The College Board — which runs the Advanced Placement exams, including AP World History — is concerned that the latter covers too much stuff. (Or, as Emperor Joseph II says in Amadeus, "Too many notes.") And, yeah, I can see their concern. A good deep dive into world history takes a while to do.

But their solution — "So, hey, we won't test on anything before AD1450" is … well … kind of dumb.

The problem is that schools teach to the test. If your AP World History exam starts in 1450, that impacts not just that AP World History class, but all history classes. It also implies that only at that point does "important" history come up.

"Oh, that's okay," the College Board says, "We'll design two AP World History classes — one starting from 660 BC up to AD 1450, the second from AD 1450 onward. We'll just test on the second one."

Um, yeah. Because everyone will clamor to take that first class — or, if somehow, it's required, that they'll study all that earlier stuff — Rome, Greece, Egypt, not to mention ongoing also-important stuff in Asia and the Americas and Africa — just as diligently.
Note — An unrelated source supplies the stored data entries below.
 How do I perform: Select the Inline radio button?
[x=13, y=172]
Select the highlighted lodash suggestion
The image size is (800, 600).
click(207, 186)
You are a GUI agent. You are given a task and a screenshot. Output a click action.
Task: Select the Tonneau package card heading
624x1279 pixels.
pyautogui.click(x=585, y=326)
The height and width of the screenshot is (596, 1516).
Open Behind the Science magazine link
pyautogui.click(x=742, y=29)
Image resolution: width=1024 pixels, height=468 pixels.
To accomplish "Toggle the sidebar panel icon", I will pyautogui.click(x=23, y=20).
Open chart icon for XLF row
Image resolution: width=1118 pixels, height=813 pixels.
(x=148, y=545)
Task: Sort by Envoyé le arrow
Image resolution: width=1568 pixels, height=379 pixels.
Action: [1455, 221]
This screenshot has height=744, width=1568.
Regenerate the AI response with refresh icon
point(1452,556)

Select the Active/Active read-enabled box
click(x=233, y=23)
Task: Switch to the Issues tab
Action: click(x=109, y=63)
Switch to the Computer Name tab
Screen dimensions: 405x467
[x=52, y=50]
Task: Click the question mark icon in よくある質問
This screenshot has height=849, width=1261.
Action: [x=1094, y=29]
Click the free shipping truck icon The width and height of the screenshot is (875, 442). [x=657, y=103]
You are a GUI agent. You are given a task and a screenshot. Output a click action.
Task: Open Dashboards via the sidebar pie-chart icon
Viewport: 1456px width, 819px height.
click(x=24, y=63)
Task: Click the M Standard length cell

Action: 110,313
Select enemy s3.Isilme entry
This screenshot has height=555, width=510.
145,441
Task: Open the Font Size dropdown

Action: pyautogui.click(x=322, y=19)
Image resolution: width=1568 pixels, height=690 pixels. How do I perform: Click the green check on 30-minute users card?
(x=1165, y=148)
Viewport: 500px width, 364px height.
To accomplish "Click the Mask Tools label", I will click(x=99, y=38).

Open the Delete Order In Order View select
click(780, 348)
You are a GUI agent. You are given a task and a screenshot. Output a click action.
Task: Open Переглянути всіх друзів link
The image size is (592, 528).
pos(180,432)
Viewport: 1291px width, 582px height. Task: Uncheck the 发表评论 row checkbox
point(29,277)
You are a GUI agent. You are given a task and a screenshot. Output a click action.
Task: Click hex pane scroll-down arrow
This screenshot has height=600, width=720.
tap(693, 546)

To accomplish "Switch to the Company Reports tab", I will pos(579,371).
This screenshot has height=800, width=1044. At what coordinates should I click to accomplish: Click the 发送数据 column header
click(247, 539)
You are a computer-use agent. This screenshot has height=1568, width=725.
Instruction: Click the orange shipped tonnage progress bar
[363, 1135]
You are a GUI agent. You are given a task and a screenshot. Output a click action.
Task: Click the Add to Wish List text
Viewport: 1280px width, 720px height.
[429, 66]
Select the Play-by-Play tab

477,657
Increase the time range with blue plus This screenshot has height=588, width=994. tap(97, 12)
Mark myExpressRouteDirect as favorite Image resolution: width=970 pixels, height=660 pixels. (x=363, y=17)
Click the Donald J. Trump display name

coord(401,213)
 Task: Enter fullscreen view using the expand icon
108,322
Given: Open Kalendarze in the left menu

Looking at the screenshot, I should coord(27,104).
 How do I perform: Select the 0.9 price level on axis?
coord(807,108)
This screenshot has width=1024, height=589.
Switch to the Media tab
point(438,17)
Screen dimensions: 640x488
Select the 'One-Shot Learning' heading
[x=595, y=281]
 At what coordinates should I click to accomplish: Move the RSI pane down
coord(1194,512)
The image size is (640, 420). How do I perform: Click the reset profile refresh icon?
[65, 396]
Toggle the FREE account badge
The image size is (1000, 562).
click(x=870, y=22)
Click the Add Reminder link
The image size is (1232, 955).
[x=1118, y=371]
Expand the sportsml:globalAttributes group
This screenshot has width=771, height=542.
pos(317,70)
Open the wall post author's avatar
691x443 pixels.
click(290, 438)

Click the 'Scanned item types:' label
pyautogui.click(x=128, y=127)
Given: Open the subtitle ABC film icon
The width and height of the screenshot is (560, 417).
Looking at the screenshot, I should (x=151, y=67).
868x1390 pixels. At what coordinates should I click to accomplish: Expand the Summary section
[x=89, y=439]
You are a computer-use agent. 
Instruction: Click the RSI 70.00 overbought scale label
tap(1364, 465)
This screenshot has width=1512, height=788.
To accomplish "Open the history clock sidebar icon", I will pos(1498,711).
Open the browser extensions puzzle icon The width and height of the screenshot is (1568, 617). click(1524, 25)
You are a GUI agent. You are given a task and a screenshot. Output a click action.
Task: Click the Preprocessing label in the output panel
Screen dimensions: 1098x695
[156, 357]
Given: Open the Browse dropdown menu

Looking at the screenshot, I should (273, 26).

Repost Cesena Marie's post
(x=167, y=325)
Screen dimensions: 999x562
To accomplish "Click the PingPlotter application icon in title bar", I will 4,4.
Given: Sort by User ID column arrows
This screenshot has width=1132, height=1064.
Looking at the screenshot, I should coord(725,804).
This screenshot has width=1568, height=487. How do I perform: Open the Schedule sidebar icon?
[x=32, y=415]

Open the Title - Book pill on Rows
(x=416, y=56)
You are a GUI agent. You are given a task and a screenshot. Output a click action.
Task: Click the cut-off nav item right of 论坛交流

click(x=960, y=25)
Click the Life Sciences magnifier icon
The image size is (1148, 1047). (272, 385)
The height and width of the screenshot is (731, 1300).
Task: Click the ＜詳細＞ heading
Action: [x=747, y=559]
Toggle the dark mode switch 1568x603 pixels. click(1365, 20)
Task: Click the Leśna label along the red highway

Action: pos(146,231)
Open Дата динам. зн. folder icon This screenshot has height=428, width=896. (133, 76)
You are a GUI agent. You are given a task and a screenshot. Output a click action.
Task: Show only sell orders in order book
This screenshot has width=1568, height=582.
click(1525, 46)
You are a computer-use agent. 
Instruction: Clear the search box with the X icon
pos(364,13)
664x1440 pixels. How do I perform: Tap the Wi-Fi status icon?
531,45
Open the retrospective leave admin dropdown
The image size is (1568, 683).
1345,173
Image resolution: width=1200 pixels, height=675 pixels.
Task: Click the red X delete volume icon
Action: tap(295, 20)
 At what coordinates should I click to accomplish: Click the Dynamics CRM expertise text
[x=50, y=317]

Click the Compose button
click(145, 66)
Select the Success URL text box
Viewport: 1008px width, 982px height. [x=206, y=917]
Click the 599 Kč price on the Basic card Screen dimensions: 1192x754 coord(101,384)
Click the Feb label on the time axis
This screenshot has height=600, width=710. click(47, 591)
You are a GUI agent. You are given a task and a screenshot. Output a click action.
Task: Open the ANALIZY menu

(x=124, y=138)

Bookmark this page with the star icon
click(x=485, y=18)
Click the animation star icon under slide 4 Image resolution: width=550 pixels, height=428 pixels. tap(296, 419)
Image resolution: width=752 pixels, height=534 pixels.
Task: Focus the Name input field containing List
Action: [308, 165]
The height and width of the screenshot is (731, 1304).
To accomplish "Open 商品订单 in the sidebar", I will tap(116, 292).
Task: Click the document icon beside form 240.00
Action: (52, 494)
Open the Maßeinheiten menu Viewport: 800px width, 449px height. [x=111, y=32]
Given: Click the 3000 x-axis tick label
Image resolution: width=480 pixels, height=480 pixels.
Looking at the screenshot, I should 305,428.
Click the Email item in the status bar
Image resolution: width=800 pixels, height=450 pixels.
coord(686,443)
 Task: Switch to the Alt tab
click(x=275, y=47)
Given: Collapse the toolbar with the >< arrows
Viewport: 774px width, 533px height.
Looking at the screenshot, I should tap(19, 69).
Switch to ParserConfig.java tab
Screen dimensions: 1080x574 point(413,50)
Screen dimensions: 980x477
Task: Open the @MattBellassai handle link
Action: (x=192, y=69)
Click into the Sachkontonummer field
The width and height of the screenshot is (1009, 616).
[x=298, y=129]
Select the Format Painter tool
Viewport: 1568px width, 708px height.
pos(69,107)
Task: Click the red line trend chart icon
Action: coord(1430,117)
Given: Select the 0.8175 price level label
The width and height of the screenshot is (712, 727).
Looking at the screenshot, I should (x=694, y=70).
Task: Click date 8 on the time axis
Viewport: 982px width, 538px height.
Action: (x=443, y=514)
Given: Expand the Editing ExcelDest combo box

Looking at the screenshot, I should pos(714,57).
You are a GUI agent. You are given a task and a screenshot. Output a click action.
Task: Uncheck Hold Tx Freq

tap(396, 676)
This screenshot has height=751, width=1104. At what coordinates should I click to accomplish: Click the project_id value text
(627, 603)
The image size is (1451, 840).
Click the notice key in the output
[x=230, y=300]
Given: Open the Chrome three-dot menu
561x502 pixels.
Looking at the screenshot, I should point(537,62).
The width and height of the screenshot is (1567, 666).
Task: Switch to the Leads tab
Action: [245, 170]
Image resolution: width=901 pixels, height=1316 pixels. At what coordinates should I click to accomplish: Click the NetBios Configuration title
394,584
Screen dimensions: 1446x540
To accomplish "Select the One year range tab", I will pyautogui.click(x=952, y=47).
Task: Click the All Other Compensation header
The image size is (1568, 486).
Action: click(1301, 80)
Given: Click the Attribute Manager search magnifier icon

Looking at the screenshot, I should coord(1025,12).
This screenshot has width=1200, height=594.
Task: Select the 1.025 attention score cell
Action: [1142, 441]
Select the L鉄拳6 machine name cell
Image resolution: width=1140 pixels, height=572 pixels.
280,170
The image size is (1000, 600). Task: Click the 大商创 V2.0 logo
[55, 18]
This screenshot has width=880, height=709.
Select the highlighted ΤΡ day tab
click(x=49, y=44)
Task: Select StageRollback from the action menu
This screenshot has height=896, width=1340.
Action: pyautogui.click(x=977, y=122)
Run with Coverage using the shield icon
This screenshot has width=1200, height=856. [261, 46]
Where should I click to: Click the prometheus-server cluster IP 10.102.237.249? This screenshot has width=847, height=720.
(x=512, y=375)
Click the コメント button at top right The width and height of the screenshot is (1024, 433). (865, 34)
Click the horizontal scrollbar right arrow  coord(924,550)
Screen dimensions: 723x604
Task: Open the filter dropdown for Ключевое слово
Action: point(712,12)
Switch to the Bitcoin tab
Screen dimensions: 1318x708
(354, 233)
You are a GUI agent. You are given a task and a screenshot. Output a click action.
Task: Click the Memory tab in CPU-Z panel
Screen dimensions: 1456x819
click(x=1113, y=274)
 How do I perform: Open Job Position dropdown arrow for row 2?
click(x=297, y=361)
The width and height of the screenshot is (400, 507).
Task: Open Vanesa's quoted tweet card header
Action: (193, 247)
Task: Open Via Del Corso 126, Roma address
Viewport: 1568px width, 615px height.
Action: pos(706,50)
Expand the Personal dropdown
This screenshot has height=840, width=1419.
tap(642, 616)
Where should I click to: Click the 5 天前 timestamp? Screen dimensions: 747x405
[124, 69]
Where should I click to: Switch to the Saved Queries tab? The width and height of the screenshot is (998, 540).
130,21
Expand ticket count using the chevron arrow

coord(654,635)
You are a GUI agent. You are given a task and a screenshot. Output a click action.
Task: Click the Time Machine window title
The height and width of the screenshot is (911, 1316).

And that leaves aside that AD 1450 marks the point where Europe starts conquering the world, which doesn't at all distort the history of the world, nosirree.

Like I said, I get it — covering thousands of years of world history isn't easy. But that's world history, intrinsically. Creating some point before which we'll stay, "Stuff happened, but don't worry about it, we won't be testing you on it" is the simplest way to solve it. It's also the most simplistic, and the least helpful.




The College Board wants to cut thousands of years from its AP World History test. Teachers aren’t having it.
(CNN) — If you ask the company that runs the Advanced Placement tests, it’ll say it was trying to do world history teachers a favor.

There’s just too much history to cover and not enough time. So why not cut thousands of years from the AP World History test — and start at the year 1450 instead?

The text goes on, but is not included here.